The parties to the current agreement had strung each other along this offseason. Ozuna flirted with Tampa Bay. Anthopoulos bided his time, measuring a free-agent market that seemed to cool slightly as the prospects of a National League DH this season faded, cutting into Ozuna’s worth. But deep down, both sides knew they were meant to be together, leading to Saturday’s Hallmark moment.

This is a slightly giddy day for the Braves, all working on the assumption that the 30-year-old Ozuna will be close to as productive over full seasons as he was for the 60 games of the mutant 2020 campaign. Then, all he did was lead the league in home runs, RBIs and total bases, and make you believe for a moment that the year of the virus wasn’t a complete disaster. He was at the heart of an exciting Braves offense and was the getaway driver for Freeman taking the MVP.

Obviously, if the Braves have to live with Ozuna’s sometimes visually disturbing defense in left field for a season, they’re willing. Still, it would help everyone’s mood if the designated hitter becomes baseball-wide at least by 2022.

Credit: AJC

The real surprise here was that Anthopoulos crafted any sort of deal that extended beyond a single calendar. We just assumed he was the type who leased a car, rather than buy it. Who changed out his cellphone with every new model. And who passed out one-year contracts like they were his business card, plugging holes with ever-interchangeable parts. That’s, frankly, why I thought signing Ozuna would never happen.

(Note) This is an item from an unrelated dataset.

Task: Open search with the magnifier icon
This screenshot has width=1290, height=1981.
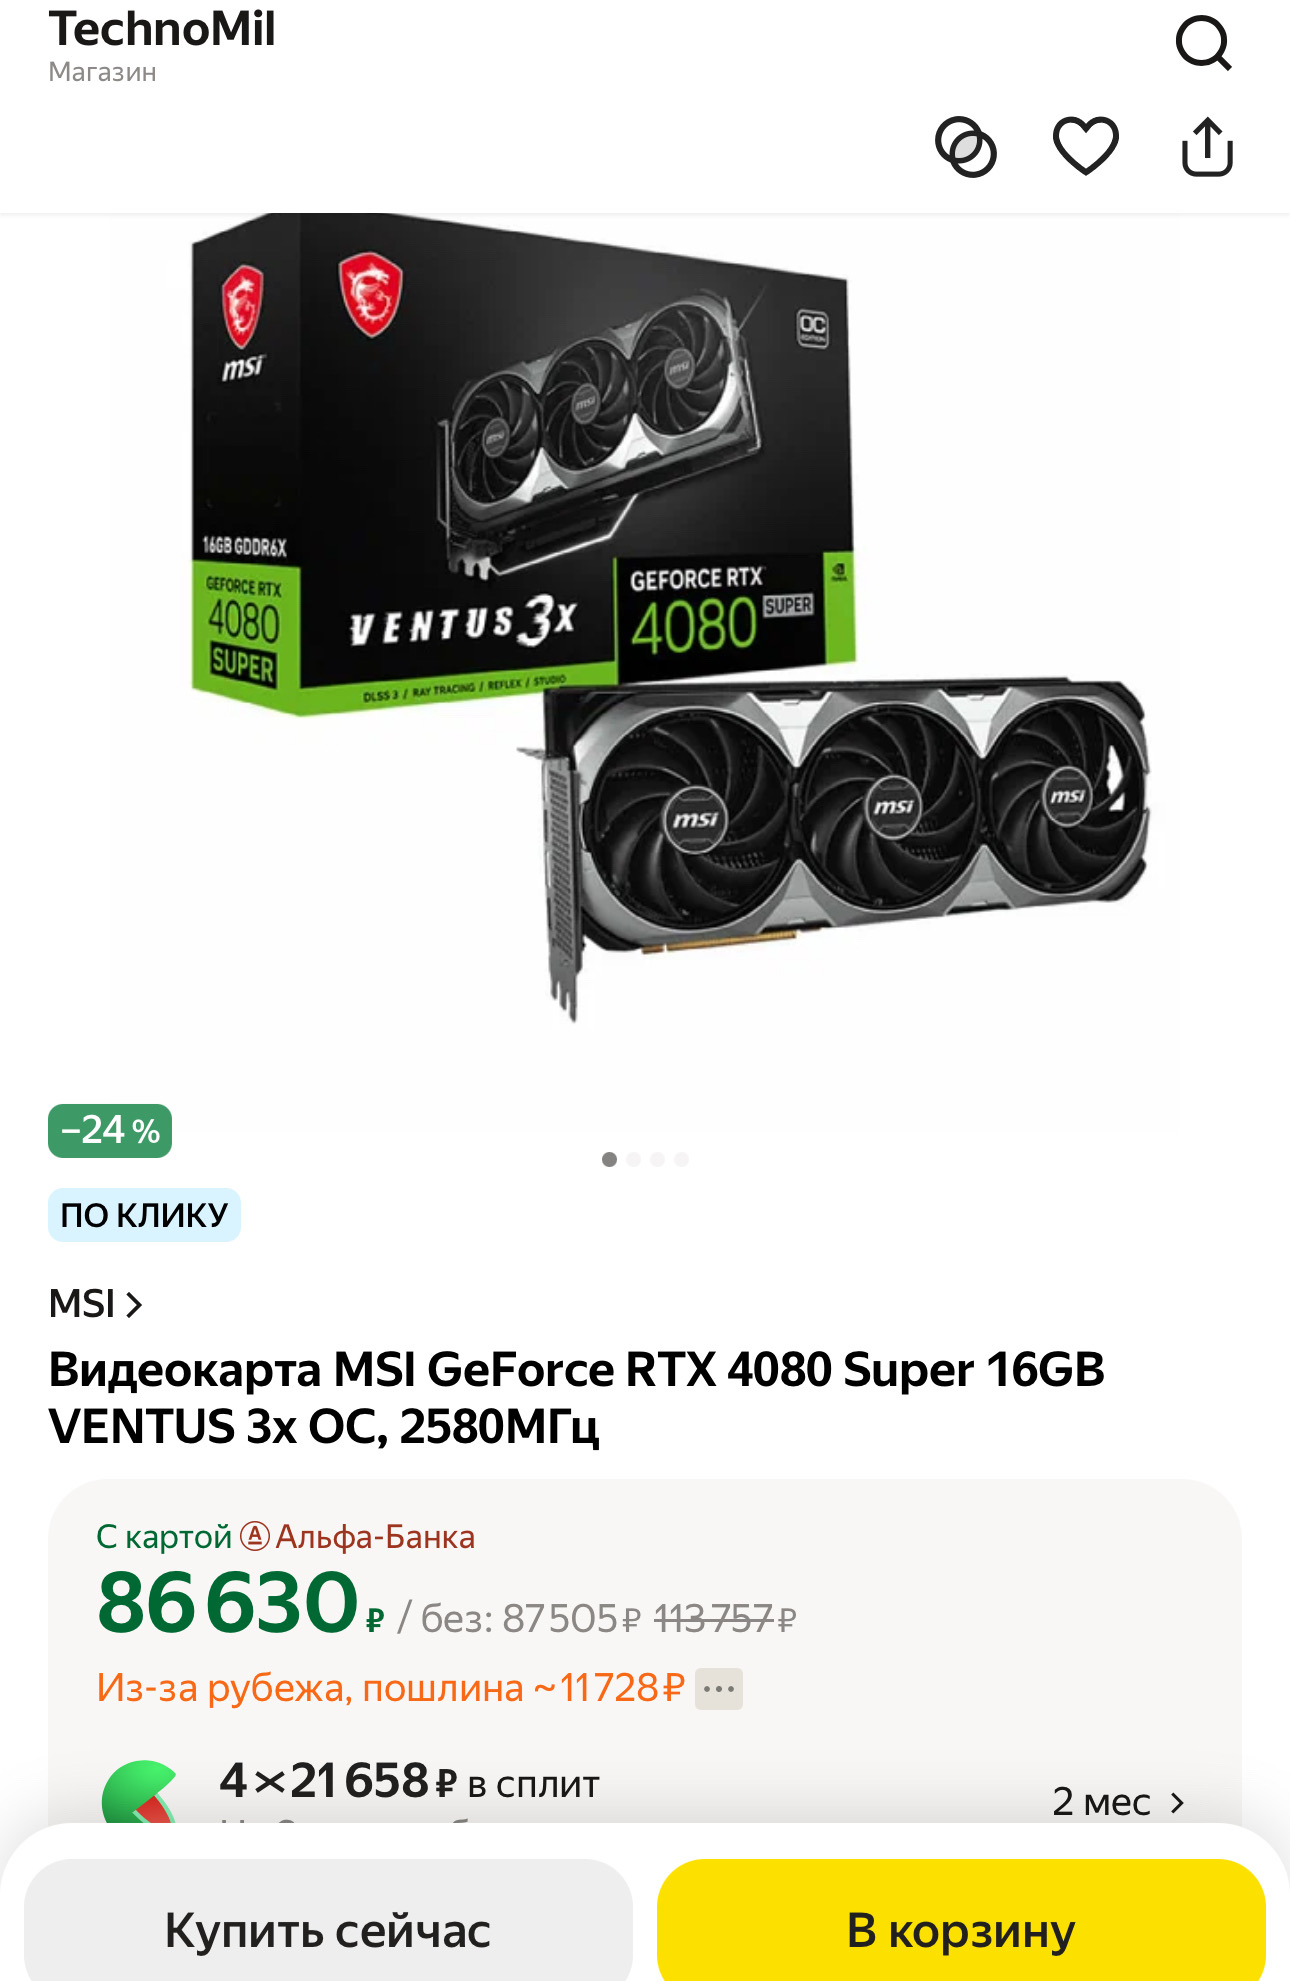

But up stepped the Braves GM, proving that he doesn’t have commitment issues.

“To have him from the age of 30 to 33, and to have the option of age 34, I think those are great years for him,” Anthopoulos said of Ozuna. “He’s someone that is a middle-of-the-order bat. What he brings to the clubhouse – stability, all the other players knowing he’s one of our core guys now – it’s not someone we wanted to do a short-term deal with.”

“I trust him a lot,” Anthopoulos added. “I trust the person, I trust the worker, I trust the teammate. I’ve talked to him a lot about this, what it means to get a long-term deal, what it means to be a core guy, the extra responsibility and the example you set for the young players. He’s a guy I trust to handle that load beyond what I think he’s going to do on the field. He was critically important for us to have as a long-term, core piece.”

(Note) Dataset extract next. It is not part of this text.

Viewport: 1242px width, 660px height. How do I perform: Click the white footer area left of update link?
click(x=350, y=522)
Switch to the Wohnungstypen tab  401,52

What is required now of Ozuna is to take root as a long-time Brave rather than a single-season curiosity. To show as much consistency as baseball allows. To be a north star for the younger set. And, for goodness sakes, to not show up this spring as behind the curve as he was last spring.

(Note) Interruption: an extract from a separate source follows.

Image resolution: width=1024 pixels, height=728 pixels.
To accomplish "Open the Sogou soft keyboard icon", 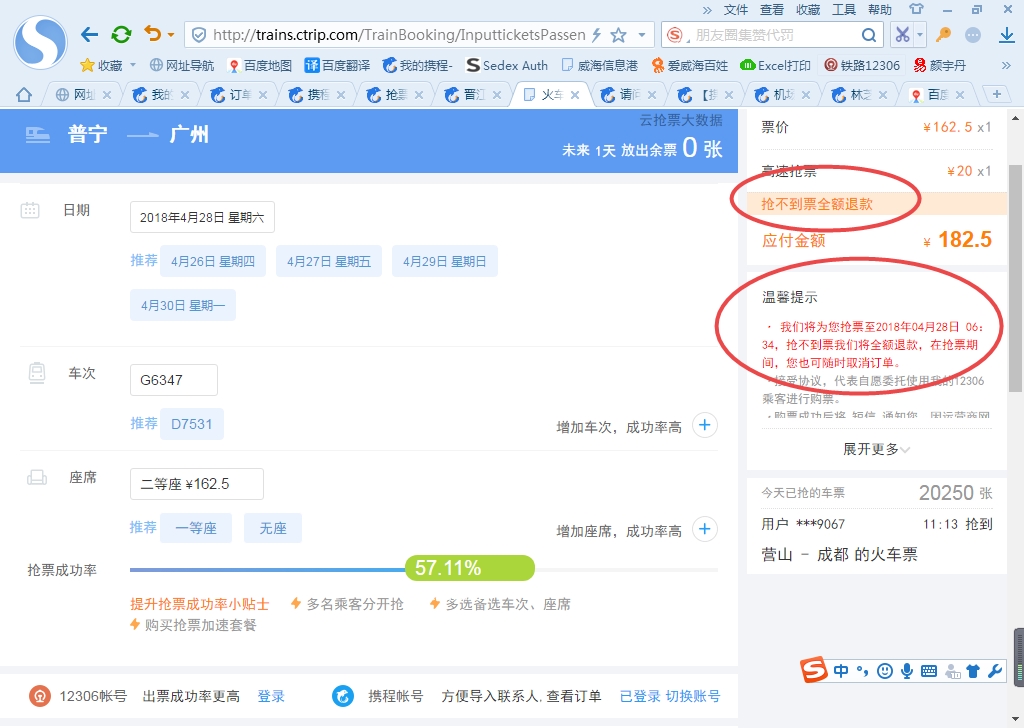I will point(929,671).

We can assume he will not lack for enthusiasm. “The experience I had with them last year was the best experience of my life. I’m proud to be an Atlanta Brave,” Ozuna said Saturday. “Let’s see what happens. Let’s roll this year and the next year and the next year and the next year. And when I’m finished, if they want to give me more (years), I’ll take that.”

A couple of weeks ago it seemed that Ozuna was but a Braves blip, all but gone and forgotten. And now you can’t get rid of the guy.